-- WRITTEN INSTRUCTION A --
List every party to the lawsuit that the court decision names, with each party's full name as given.

-- PASSAGE TO READ --
******
Supreme Court of the State of New York, New York County
Mar 24, 2011
2011 N.Y. Slip Op. 30713 (N.Y. Sup. Ct. 2011)

Opinion

603200/09.

Decided March 24, 2011.


DECISION and ORDER


In this breach of contract action, motion sequence 001 and 002 are consolidated for dispo sition.

In motion sequence 001, defendant Apthorp Associates LLC (Apthorp Associates), moves to dismiss the third and fourth causes of action on the grounds of documentary evidence (CPLR 3211[a][1]), and failure to state a cause of action (CPLR 3211[a][7]). .

In motion sequence 002, defendants Maurice Mann (Mann) and Mann Realty Associates (Mann Realty, together, the Mann Defendants) move for summary judgment (CPLR 3212) dismissing the first, second, fourth, and fifth causes of action in the complaint.

Plaintiff Blue Rock Properties, LLC cross moves for partial summary judgment as to the Mann Defendants' liability on its first cause of action, an order compelling defendants to comply with plaintiff's discovery requests, and an award of attorney's fees.

The complaint alleges the following: Plaintiff is a Delaware limited liability company that is a licensed real estate broker doing business in the State of New York. It negotiates deals with respect to sophisticated and complex real estate transactions. Mann Realty is a New York general partnership that is engaged in negotiating various real estate transactions. On February 14, 2007, plaintiff entered into an agreement with the Mann Defendants (Agreement) under which Plaintiff would receive commissions for successfully pursuing funding for a residential real estate project in Manhattan, located at West 79th Street and Broadway, concerning the storied apartment building known as the Apthorp (Apthorp Project).
******
-- DATA PROVIDED --

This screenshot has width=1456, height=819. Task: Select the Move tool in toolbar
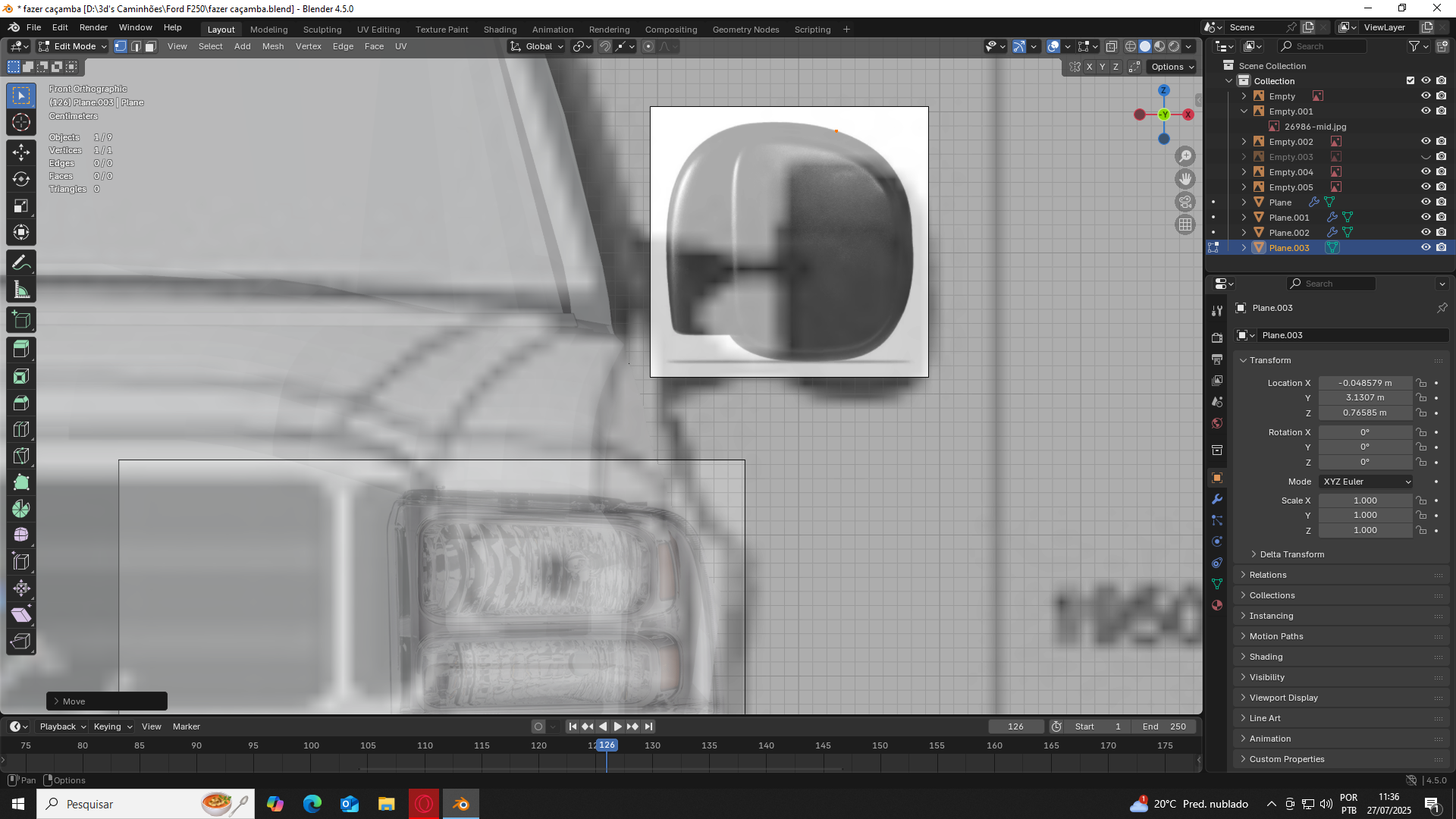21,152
******
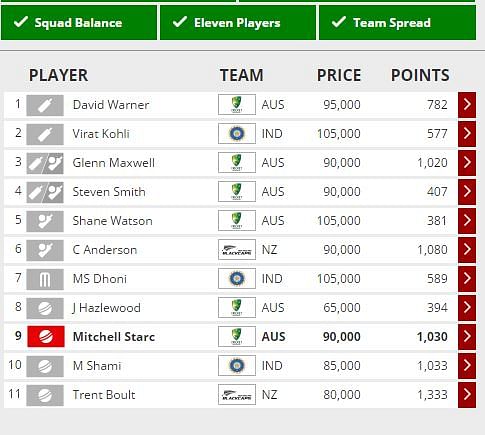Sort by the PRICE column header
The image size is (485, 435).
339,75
******
-- WRITTEN INSTRUCTION B --
Find each line of the rows that contains the word "This", and copy those lines.

-- RESULT A --
Apthorp Associates LLC
Maurice Mann
Mann Realty Associates
Blue Rock Properties, LLC

-- RESULT B --
This screenshot has width=1456, height=819. Task: Select the Move tool in toolbar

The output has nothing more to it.